Eighty years ago, one might have been hard pressed to guess which of two quintessential United States professions, law or medicine, would undergo a transformational epistemological change such that the randomized control trial (the “RCT”) would become the gold standard for the evaluation of interventions provided to patients or clients.
We all know what happened. Although the transformation in medicine has (rightly) been criticized as failing to extend far enough, there is no comparing the amount or quality of the objective, scientific evidence available to practitioners in the two professions. And despite a compelling literature on failures within the medical profession to incorporate RCT findings into day-to-day practice, there is no comparing the evidentiary basis for the standard of care as between medical and legal professionals. Practitioners of medicine chose to transform their profession into a science. Practitioners of law did not.

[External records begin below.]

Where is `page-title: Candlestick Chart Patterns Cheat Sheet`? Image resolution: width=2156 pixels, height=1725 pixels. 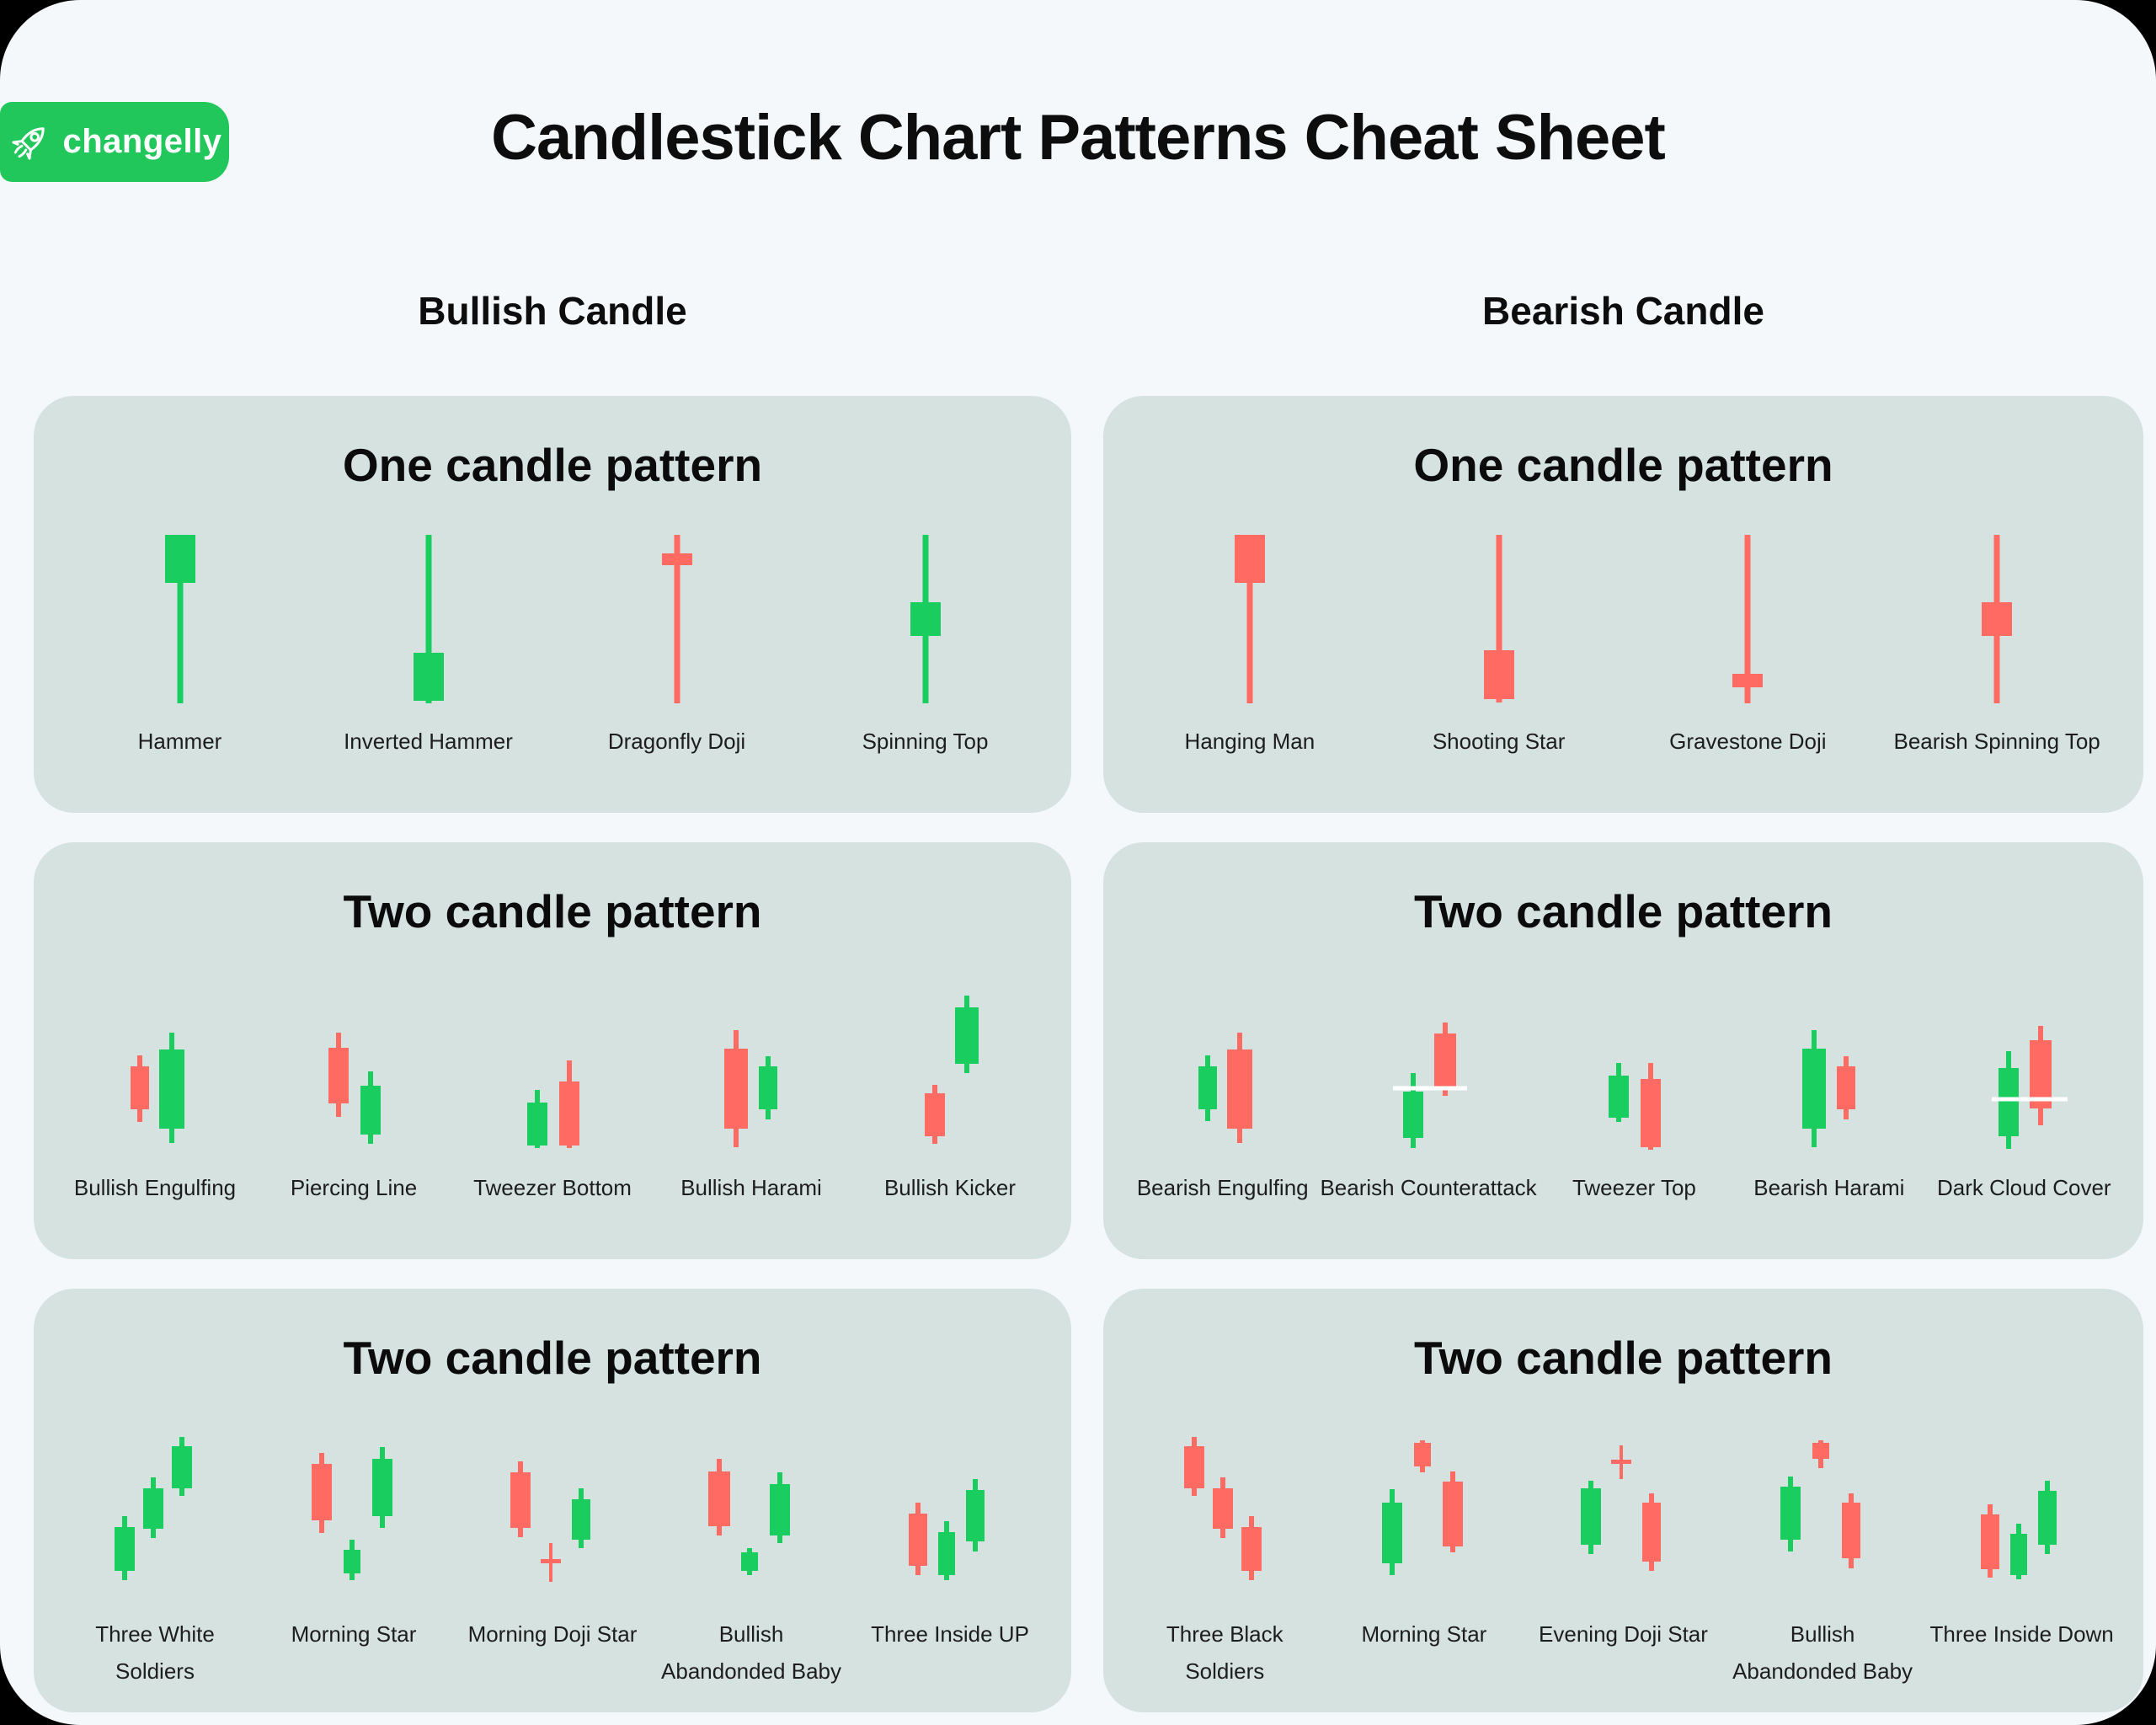 page-title: Candlestick Chart Patterns Cheat Sheet is located at coordinates (1078, 138).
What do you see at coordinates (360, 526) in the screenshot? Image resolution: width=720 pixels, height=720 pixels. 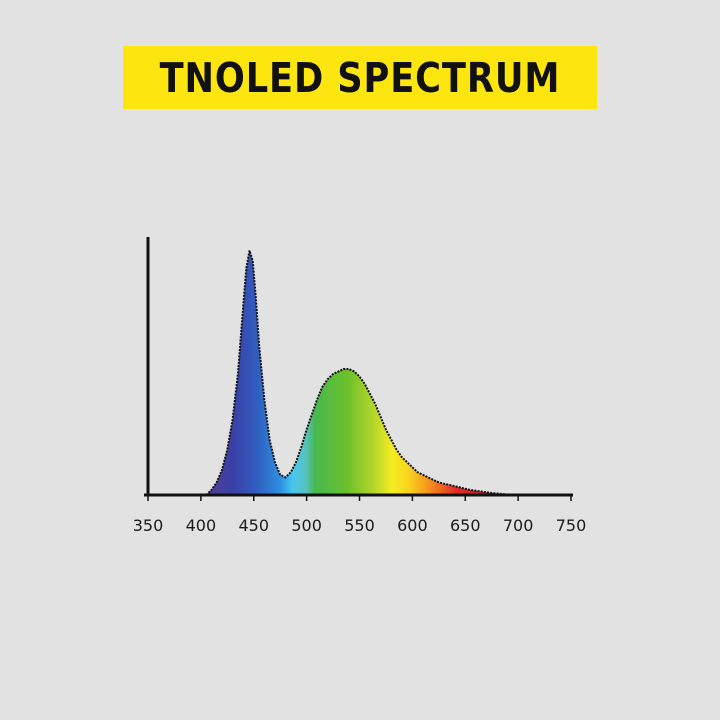 I see `x-tick-label: 550` at bounding box center [360, 526].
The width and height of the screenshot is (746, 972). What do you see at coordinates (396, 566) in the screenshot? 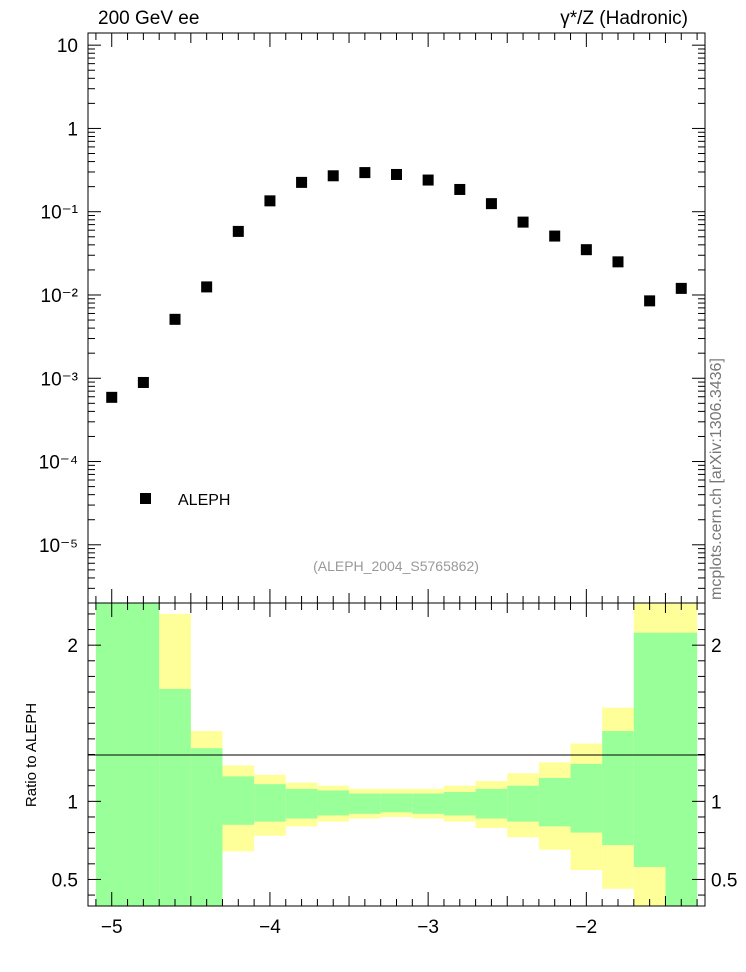
I see `analysis-label: (ALEPH_2004_S5765862)` at bounding box center [396, 566].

In this essay, we attempt to begin a conversation on the following subject: why is there no domain to review? What can be done to overcome the United States legal profession’s current disdain for the RCT? Relatedly, why did medicine transform itself into a science, while law did not? This essay is our first step at beginning to answer these questions.
In this article, we catalog and briefly analyze those RCTs that do exist in the United States legal profession. Our analysis of these studies focuses not on their scientific content but rather on what they can teach us about the questions outlined above. The intensity of the United States legal profession’s resistance to the RCT is such that, viewed individually, each law RCT appears to be a unicorn, a magical creation with no origin story that appears briefly in a larger setting and then fades away. We expect that analysis of all RCTs in the United States legal profession will reveal generalizable lessons about this pattern of spontaneous emergence and later obscurity.